Test Early and Often: Two Ways to Evaluate Your Product Faster
Test early and test often.
That’s the mantra that notable product-focused books tell readers to internalize. While the concept sounds great on paper (or an ebook screen) putting it into practice can often be a challenge particularly as we look to minimize inefficiencies moving through a project lifecycle of ideation to development and launch.
Solving the challenge of meshing ideation, design, and development into a well-oiled machine starts with having a cross-disciplinary team participate in a design sprint. A design sprint is the Swiss Army knife of product development. It’s a flexible tool that can help you not only ideate but validate solutions for your product in as quickly as five days.

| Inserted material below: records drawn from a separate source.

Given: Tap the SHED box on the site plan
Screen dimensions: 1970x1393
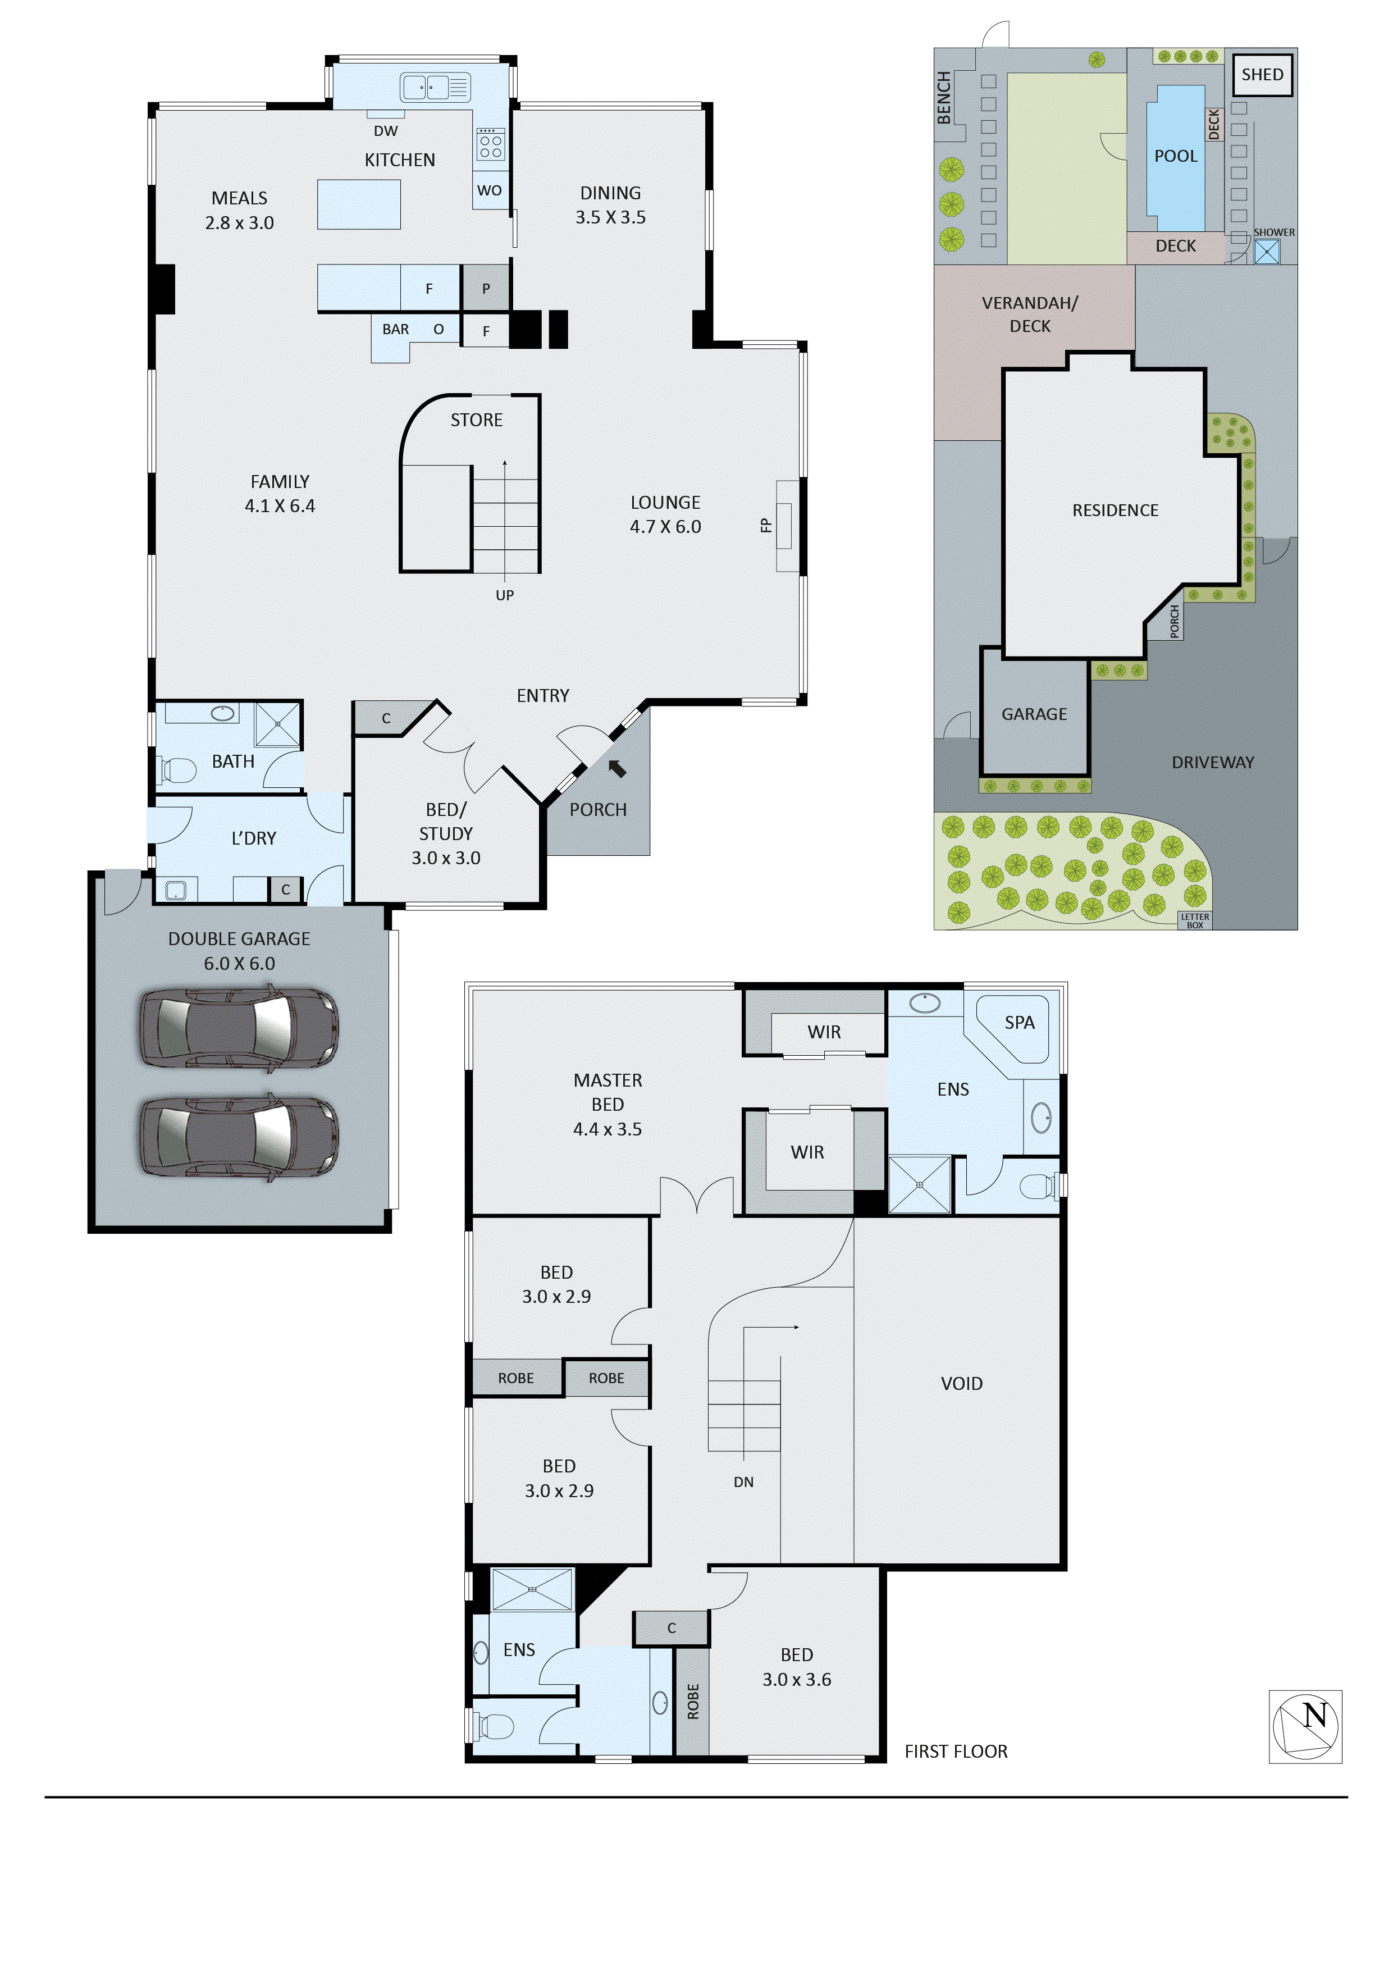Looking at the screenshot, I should (x=1262, y=75).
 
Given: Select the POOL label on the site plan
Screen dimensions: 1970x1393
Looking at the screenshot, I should (x=1175, y=156).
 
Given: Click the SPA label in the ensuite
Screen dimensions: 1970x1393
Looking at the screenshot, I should (x=1019, y=1023).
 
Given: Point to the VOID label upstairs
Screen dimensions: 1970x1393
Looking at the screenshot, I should (x=962, y=1383).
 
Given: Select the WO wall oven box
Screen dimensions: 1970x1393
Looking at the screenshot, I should (x=489, y=190).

The beauty of a design sprint lies in its ability to incorporate user testing and feedback and walk away with a data-backed solution for your user’s biggest problems so you know you are on the right track before development begins. As an added bonus, having your design and development team members involved in the design sprint also allows you to have a greater understanding of the feasibility of the solution, and provides perspectives on more efficient ways to build the solution for maximum results once you move into development.
At the end of your design sprint, you have a user-validated prototype but now it’s time to bring the idea to reality. At this phase of your product’s lifecycle the need for validation doesn’t stop. Welcome evaluative research to the stage. This form of research ensures the product team is not only building the right product but that your solutions are user-friendly and even enjoyable for your users to interact with.

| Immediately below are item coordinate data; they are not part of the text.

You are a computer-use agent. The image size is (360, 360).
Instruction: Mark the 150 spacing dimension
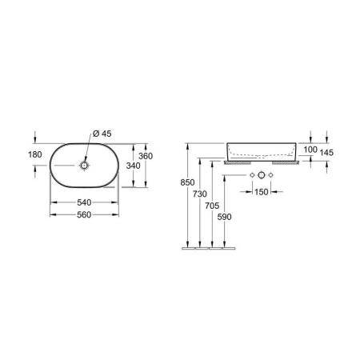pos(261,192)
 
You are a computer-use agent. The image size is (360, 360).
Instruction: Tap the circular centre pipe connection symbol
pos(261,174)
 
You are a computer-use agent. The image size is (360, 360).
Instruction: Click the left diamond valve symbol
pos(250,174)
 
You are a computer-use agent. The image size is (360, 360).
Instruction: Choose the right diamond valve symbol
pos(272,174)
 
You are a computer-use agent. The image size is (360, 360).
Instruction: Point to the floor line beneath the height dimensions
pos(210,249)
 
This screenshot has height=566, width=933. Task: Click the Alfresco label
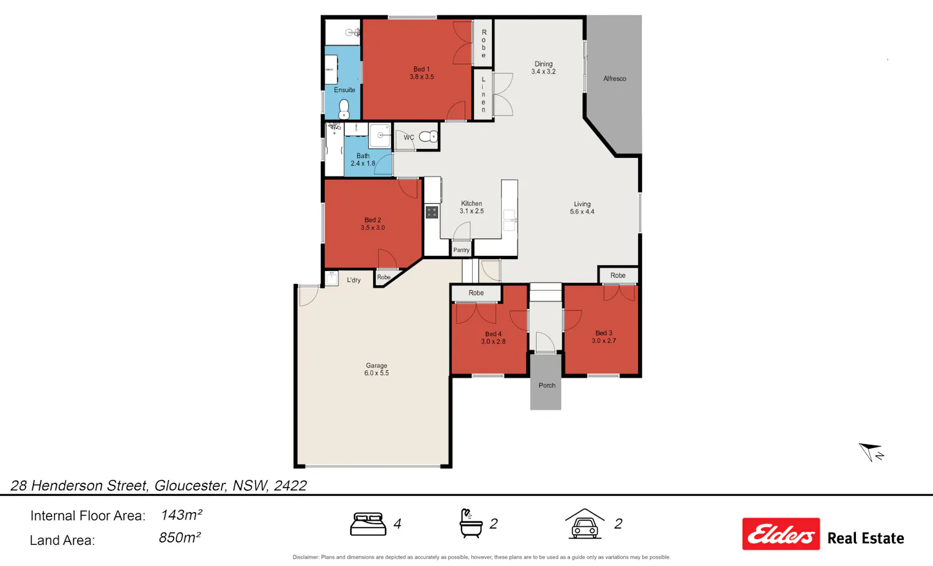click(x=615, y=79)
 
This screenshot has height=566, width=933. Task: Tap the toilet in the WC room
click(x=428, y=136)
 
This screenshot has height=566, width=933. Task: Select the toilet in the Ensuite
click(x=343, y=109)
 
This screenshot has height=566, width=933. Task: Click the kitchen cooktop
click(x=432, y=212)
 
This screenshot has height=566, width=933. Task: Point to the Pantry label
click(x=461, y=250)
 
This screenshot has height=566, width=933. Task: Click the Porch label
click(x=547, y=385)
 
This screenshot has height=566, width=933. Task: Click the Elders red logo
click(x=781, y=534)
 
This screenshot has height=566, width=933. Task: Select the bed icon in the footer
click(x=368, y=524)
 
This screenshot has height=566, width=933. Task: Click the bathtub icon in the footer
click(x=471, y=524)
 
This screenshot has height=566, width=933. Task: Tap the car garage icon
click(x=585, y=524)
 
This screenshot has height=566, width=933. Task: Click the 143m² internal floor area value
click(x=182, y=515)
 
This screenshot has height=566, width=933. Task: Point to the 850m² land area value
click(x=180, y=537)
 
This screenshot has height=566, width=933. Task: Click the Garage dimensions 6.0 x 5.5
click(x=376, y=373)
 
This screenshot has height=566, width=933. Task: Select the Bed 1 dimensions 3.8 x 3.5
click(x=422, y=77)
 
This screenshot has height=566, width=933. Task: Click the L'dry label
click(x=354, y=280)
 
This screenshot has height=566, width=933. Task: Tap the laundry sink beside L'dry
click(x=332, y=278)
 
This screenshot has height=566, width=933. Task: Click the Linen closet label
click(x=483, y=94)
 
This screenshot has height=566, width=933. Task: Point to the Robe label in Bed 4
click(x=476, y=293)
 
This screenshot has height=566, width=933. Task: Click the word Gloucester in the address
click(x=190, y=486)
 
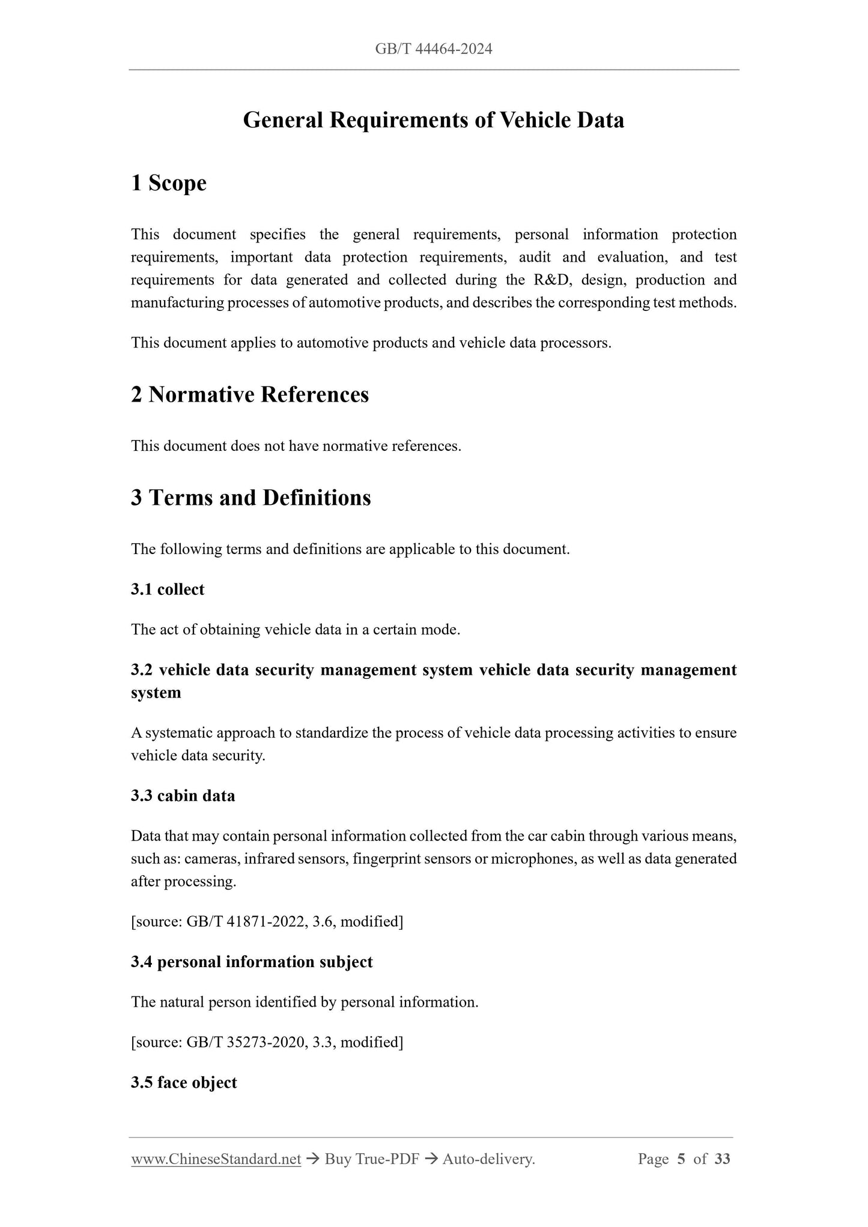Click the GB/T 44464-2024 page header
coord(433,49)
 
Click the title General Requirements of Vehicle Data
coord(433,120)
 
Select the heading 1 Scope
coord(169,183)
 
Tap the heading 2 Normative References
coord(250,394)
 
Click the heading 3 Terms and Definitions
coord(251,498)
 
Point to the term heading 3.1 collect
coord(168,589)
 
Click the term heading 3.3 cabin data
coord(183,796)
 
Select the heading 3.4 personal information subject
coord(252,962)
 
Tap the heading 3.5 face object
coord(184,1083)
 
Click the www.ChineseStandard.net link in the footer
coord(216,1159)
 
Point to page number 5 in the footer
coord(681,1159)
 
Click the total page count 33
coord(723,1159)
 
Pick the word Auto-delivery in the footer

By including qualitative and quantitative research as checkpoints throughout your product roadmap your team can validate their design and development work as it is completed, and pivot as needed. The research learnings can also reshape your product roadmap and feature requirements to drive you towards an ideal end state that your users will love. Research in this phase provides the data-backed insights you need to build confidence in your product decisions by minimizing the level of risk associated with each one. But wait, there’s more! Research late in the product lifecycle can even show the area(s) to focus your next design sprint or round of research on as it illuminates areas of friction your users experience that need new solutions.
While both design sprints and evaluative research have their ideal research methodologies, they both share the need for a well-seasoned researcher to navigate the matrix of possible methods to ensure you are able to answer the right questions to drive your product forward. These methods can include:
- In-depth Interviews (IDIs)- A researcher meets with participants one-on-one to discuss in depth what the participant thinks about the topic in question. This can include generative questions to better understand the participant’s needs or evaluative questions to validate solutions and assumptions.

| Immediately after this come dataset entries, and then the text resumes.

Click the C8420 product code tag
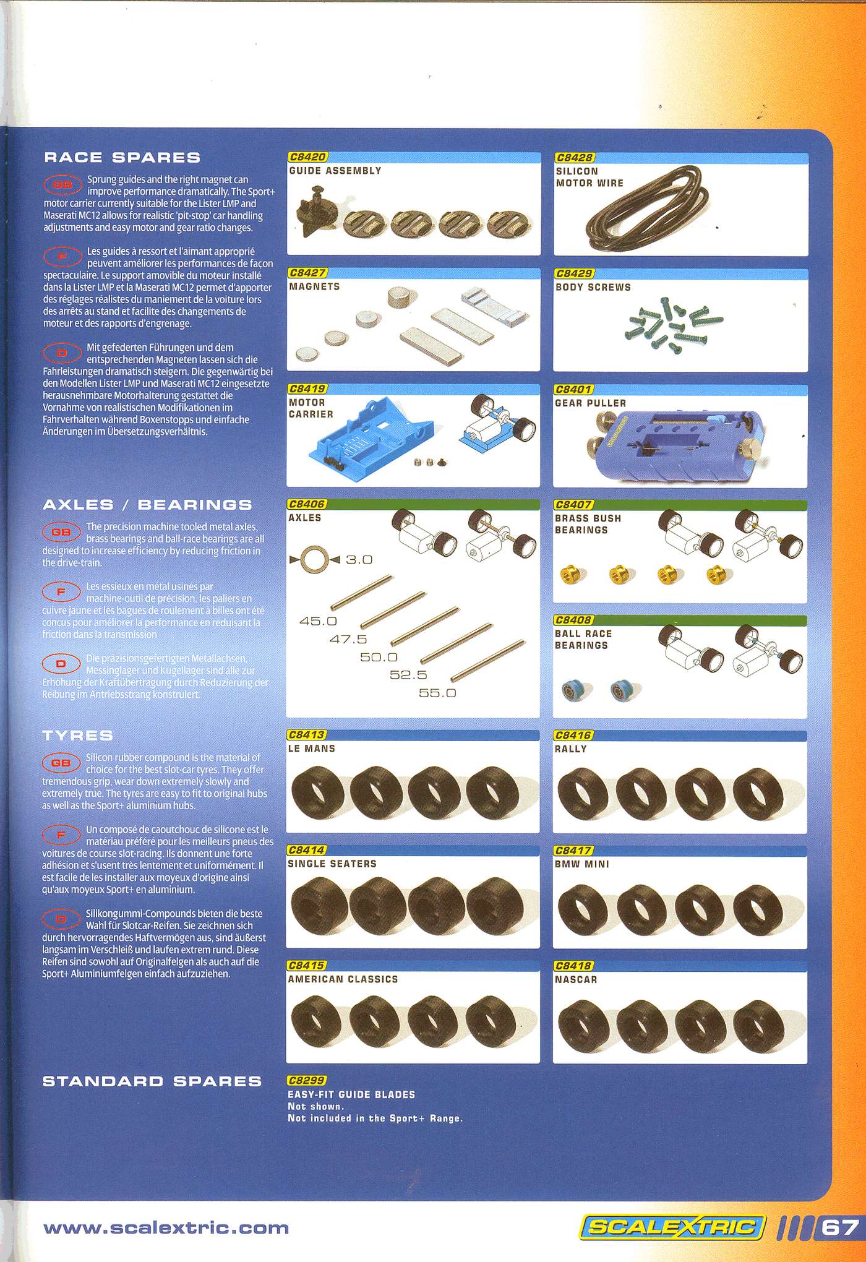(307, 157)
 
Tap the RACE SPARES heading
(122, 157)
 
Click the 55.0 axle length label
(437, 693)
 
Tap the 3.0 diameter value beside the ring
(359, 559)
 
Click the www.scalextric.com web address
(165, 1227)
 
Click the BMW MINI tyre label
(581, 864)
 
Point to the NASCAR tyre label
(576, 980)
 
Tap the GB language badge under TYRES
(61, 763)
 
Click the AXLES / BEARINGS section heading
(147, 504)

- Usability testing- Participants in this form of testing are asked to complete a set of tasks within a product to make note of any areas where the user’s experience is not as smooth as desired. This can be done remotely through video conferencing software, like Zoom, an online testing platform, or in person in a laboratory setting.
- Pricing analysis- By leveraging frameworks like the Van Westendorp pricing model we can position the pricing of your product with maximum effect, ensuring that your customers deem the value of your product as equal to its pricing.
- Diary Studies The participant interacts with a developed product over an extended period of time and reports back to the researcher on their experience at set intervals throughout the test period. This method allows your team to identify insights, changes in user needs, and areas of opportunity that may exist with extended use of the product.
Regardless of the exact methods used, or even when they are used, they all serve to reduce risk in your product solutions by grounding decisions in user-centered research throughout the product lifecycle. Testing early and often will help ensure you stay on track with the user’s needs and desires before, during, and after you get to launch.